2 cups all-purpose flour
1 teaspoon baking powder
1 teaspoon baking soda
1 teaspoon ground cinnamon
1/2 teaspoon ground ginger
1/2 teaspoon salt
1/2 cup (1 stick) butter, softened
1 1/4 cups granulated sugar
2 large eggs, at room temperature, lightly beaten
1 cup LIBBY'S® 100% Pure Pumpkin
1 teaspoon vanilla extract

PREHEAT oven to 350°F. Lightly grease or line four baking sheets with parchment paper.COMBINE flour, baking powder, baking soda, cinnamon, ginger and salt in medium bowl. Beat butter and sugar in large mixer bowl on medium speed for 2 minutes. Add eggs, one at a time, beating well after each addition. Add pumpkin and vanilla extract; beat until smooth. Stir in flour mixture until combined. Drop by heaping measuring teaspoons onto prepared baking sheets. (A total of 72 cookies are needed for the recipe.)

BAKE for 10 to 13 minutes or until springy to the touch. Cool on baking sheets for 5 minutes; remove to wire racks to cool completely.

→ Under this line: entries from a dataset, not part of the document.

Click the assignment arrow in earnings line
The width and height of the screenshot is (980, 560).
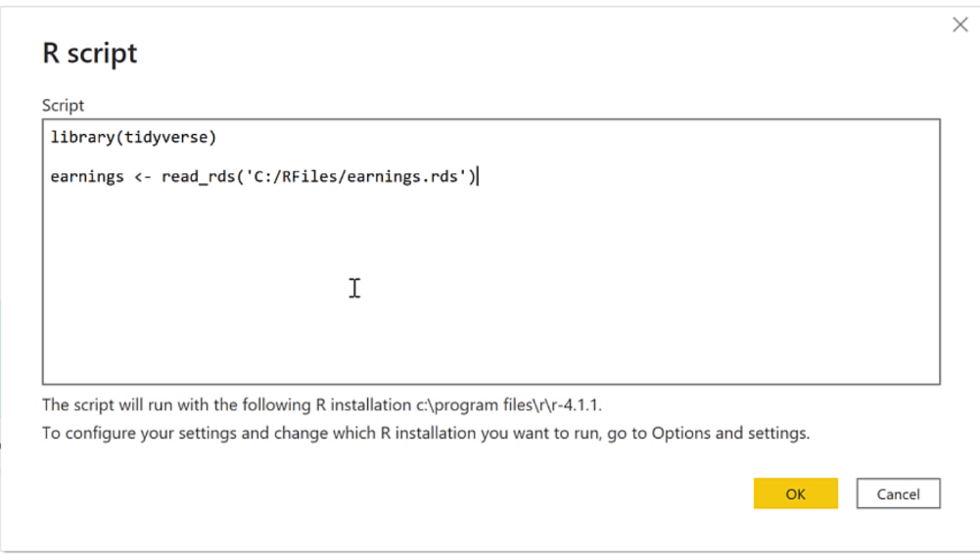click(143, 177)
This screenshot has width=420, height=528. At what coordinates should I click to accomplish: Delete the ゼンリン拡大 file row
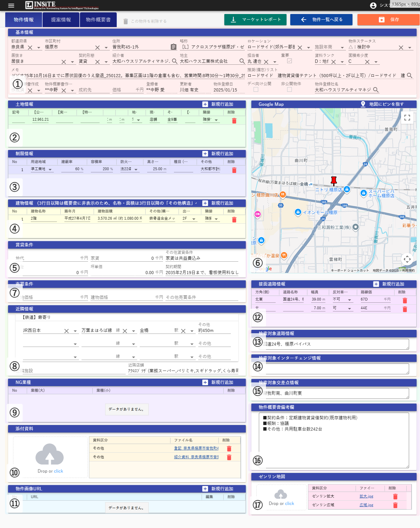tap(395, 497)
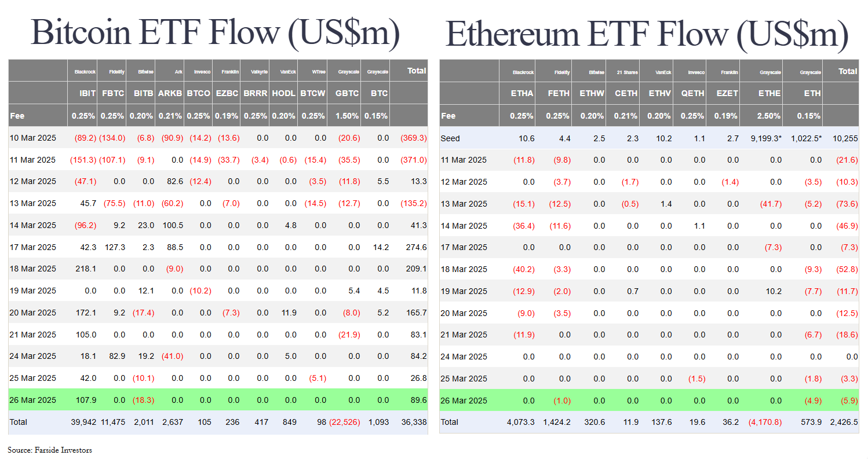Click the HODL ticker header cell
This screenshot has width=868, height=459.
(x=284, y=93)
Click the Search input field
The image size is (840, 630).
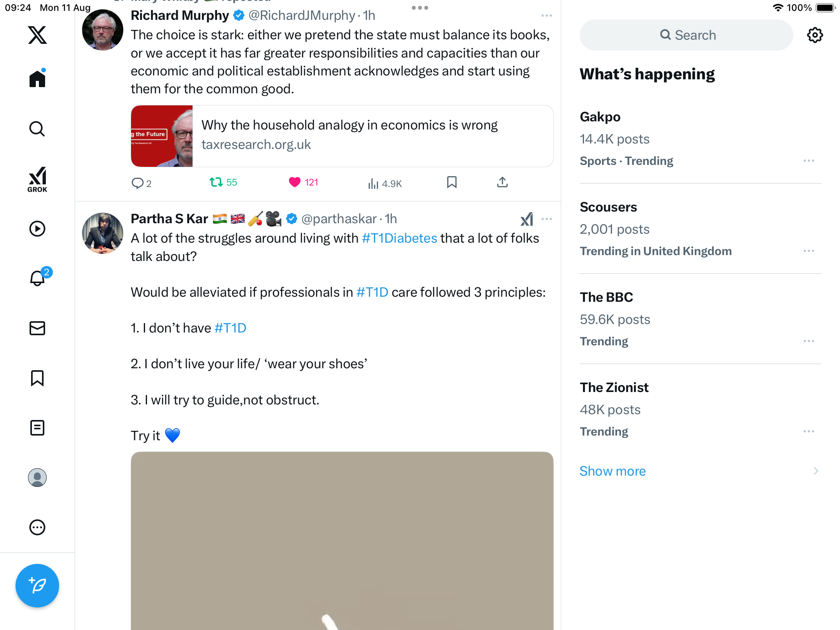coord(686,35)
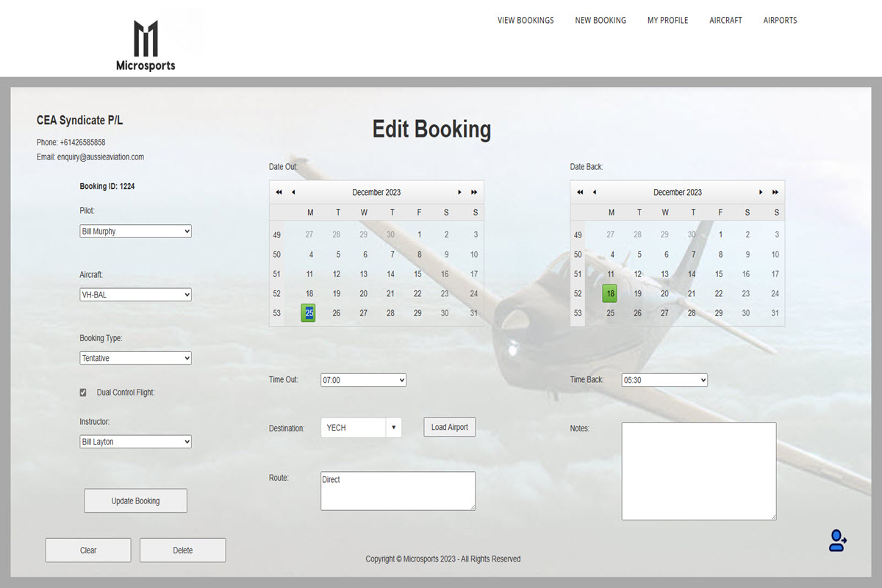Image resolution: width=882 pixels, height=588 pixels.
Task: Go to previous month on Date Back calendar
Action: click(593, 192)
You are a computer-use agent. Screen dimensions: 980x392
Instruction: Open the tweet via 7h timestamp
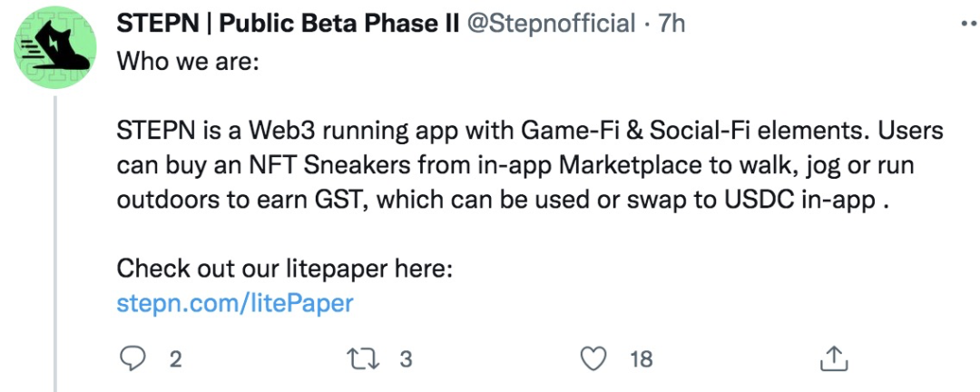point(671,24)
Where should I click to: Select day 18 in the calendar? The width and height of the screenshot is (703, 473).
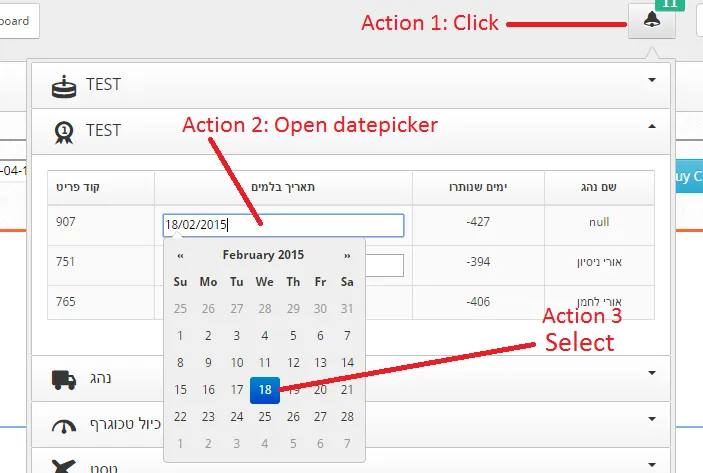coord(264,390)
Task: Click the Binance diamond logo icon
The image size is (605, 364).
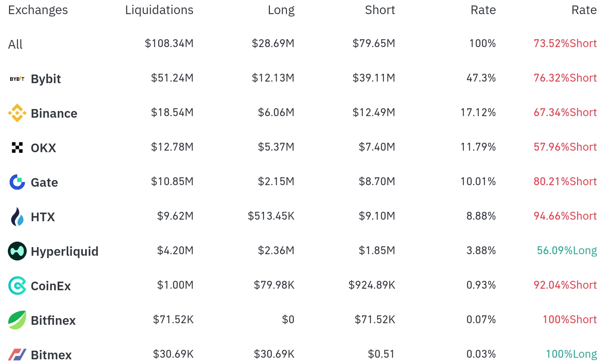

4 ounces cream cheese, at room temperature
6 tablespoons butter, softened
1/2 teaspoon vanilla extract
1 1/2 cups powdered sugar

BEAT cream cheese, butter and vanilla extract in small mixer bowl on medium speed until fluffy. Gradually beat in powdered sugar until light and fluffy.SPREAD a heaping teaspoon of filling onto flat side of one cookie; top with flat side of second cookie to make a sandwich. Repeat with remaining cookies and filling. Store in covered container in refrigerator.